From the San Antonio Breast Cancer Symposium comes news that Taxotere usage on breast cancer sufferers improved 5-year survival from 81 per cent (on FAC - standard treatment) to 87 per cent. 75 per cent of women on Taxotere were symptom free after 5 years. The drug is currently not licensed for early use - only late use.

It costs £6,000 more per woman than current treatments

Professor Robert Colman of Weston Park Hospital, Sheffield thinks these are enormously important results and was concerned that it was not widely available within the NHS. It costs £6,000 more per woman than current treatments.
Arimidex treatment for 12 weeks will shrink a tumour sufficiently in 43 per cent of women, to allow lumpectomy rather than complete mastectomy (European Breast Cancer Conference).
Femora cuts the ’risk of dying’ by 39 per cent in post menopausal women diagnosed with breast cancer.

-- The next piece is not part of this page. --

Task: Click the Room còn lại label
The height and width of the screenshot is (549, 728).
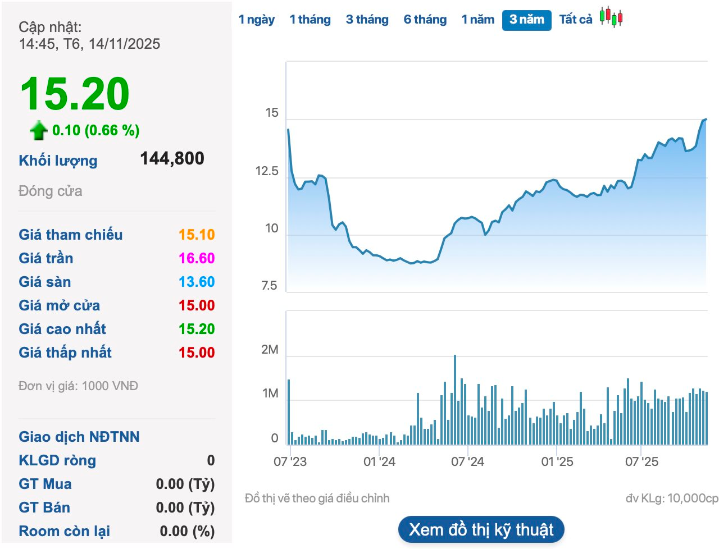Action: click(x=64, y=531)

Professor Ian Smith of the Royal Marsden looked at Femara (also known as letrozole), which, like Arimidex, reduces oestrogen production. Other centres in Britain, Canada and the US took part in the study. Side effects included osteoporosis.

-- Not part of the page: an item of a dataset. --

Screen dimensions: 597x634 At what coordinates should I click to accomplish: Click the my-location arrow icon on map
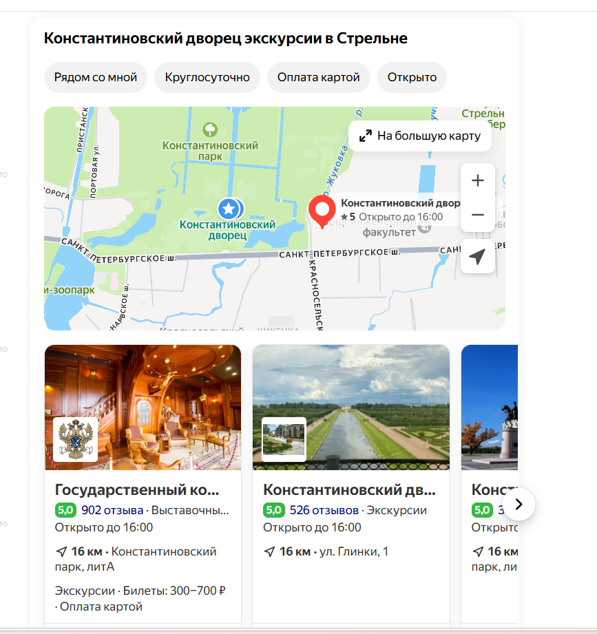tap(477, 257)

In 2004, in a study co-ordinated by Cancer Research UK, patients who switched from Tamoxifen to another oestrogen inhibitor, exemestane, halfway through treatment cut their risk of the cancer returning by a third.
The American Society of Clinical Oncology meeting in New Orleans have been told that MabThera given to Non-Hodgkin’s lymphoma patients results in 95 per cent of patients under 60 being alive 2 years later. Apparently statistics show 80 per cent of such patients can consider themselves then ’cured’, (Ed: Do they know which 80 per cent?)